My timing was imperfect, as the train connecting the two sections of the park runs only hourly in the off-season, so I explored the Zoo while I waited for the next ride.
The train was extremely slow and stinky, but the autumn scenery was beautiful, and it was the closest I got to Albuquerque’s wonderful Paseo del Bosque (multi-use) Trail. Next stop was lunch in the Shark Reef Café. The salad was decent, despite the flavored chicken, and the aquarium view was great.
I enjoyed walking around the botanic gardens, where preparations were well underway for the holiday light show.
I was thrilled to hear the sound of sandhill cranes overhead! I’m sure the people around me thought I was strange as I stopped and took pictures of the sky, but I can’t really be concerned.
I returned to the hotel for one final meal in the bar (and my luggage).
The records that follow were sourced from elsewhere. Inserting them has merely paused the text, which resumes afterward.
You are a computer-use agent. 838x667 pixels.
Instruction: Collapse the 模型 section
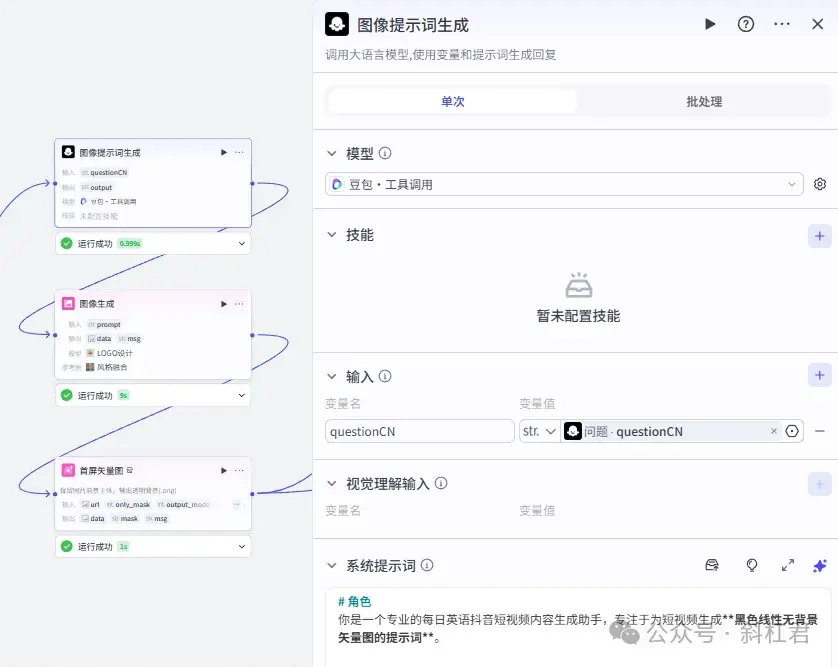[332, 153]
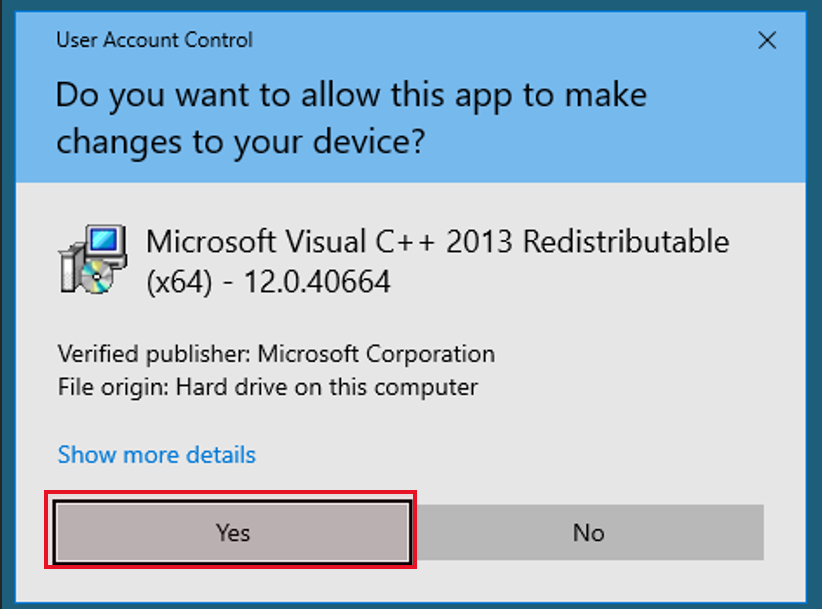Click the word 'details' in the blue link

pos(221,454)
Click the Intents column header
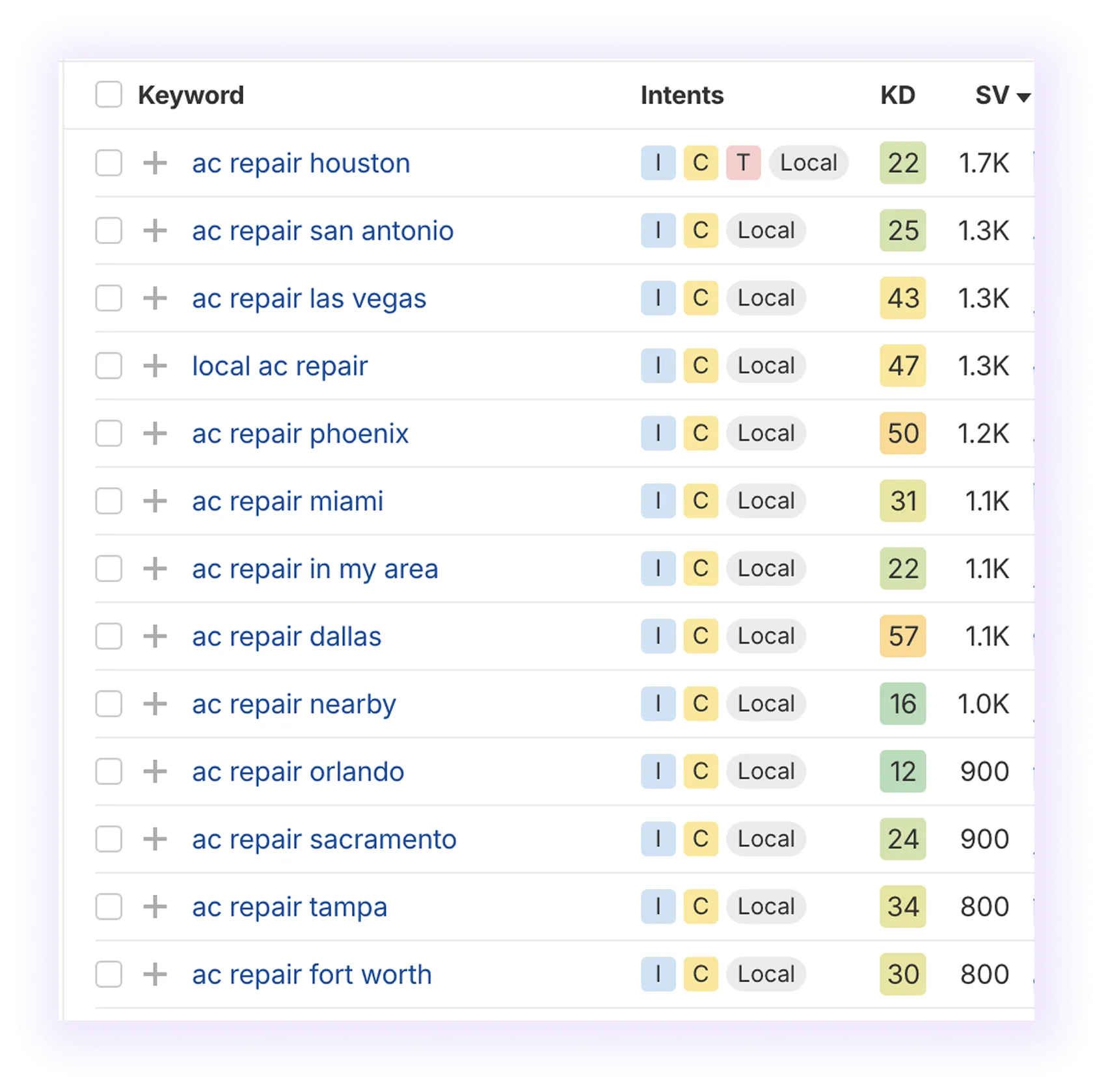The width and height of the screenshot is (1106, 1092). click(x=681, y=95)
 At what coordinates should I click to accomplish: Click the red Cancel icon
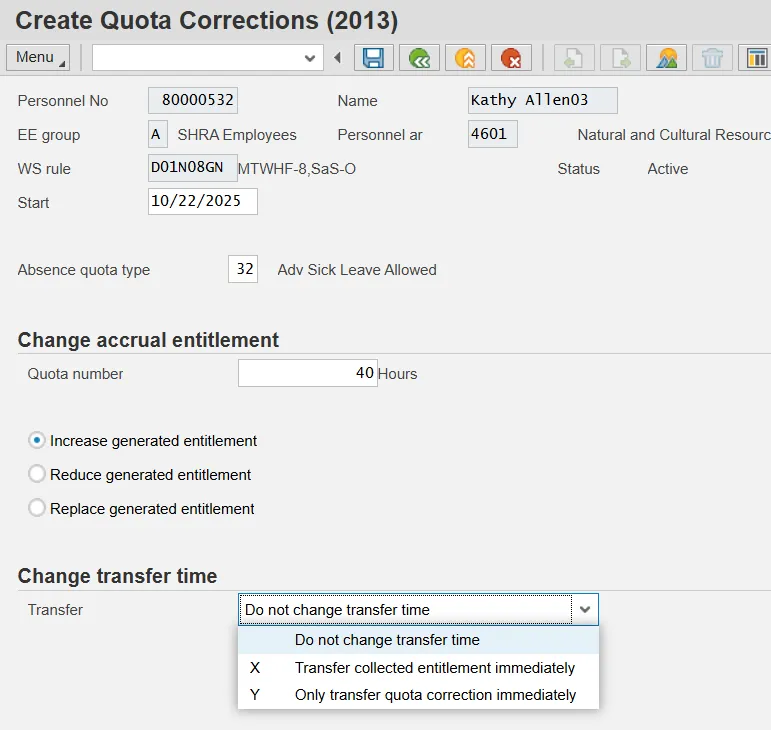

The same server as the first night took great care of me, as she seemed to do with all the bar patrons. I had a fried chicken pincho(s), Brussels sprouts, and gluten-free, somewhat deconstructed carrot cake.
Did I mention that the train was quite delayed? The scheduled 11:48 a.m. departure had now stretched to after 8 p.m. Thankfully, I had days earlier decided to upgrade to a sleeper in order to have quiet, a tray table, and a place to put a cup/bottle–none of which are available in coach. I thought I would also get some food in the dining car, but at least I got a little “rebate” for that omission. I stopped by the market for ice to restock my cooler, then headed to the train station to wait. I was able to get some work done during the additional waiting time, and the train eventually arrived before 10 p.m. and rolled out of ABQ around 10:30! After a nightcap (Austin Eastciders Original Dry Cider from my cooler, another advantage of being in a sleeper), I settled in horizontally for the overnight ride.
La Junta was icy and cold (as was my car) when we arrived just shy of 6 a.m. I wish that train travel was a little more efficient in the U.S., but I still like it—especially in a sleeper. And the delay had bonuses—I got to visit the ABQ BioPark, eat at Más again, and log nearly 20,000 steps.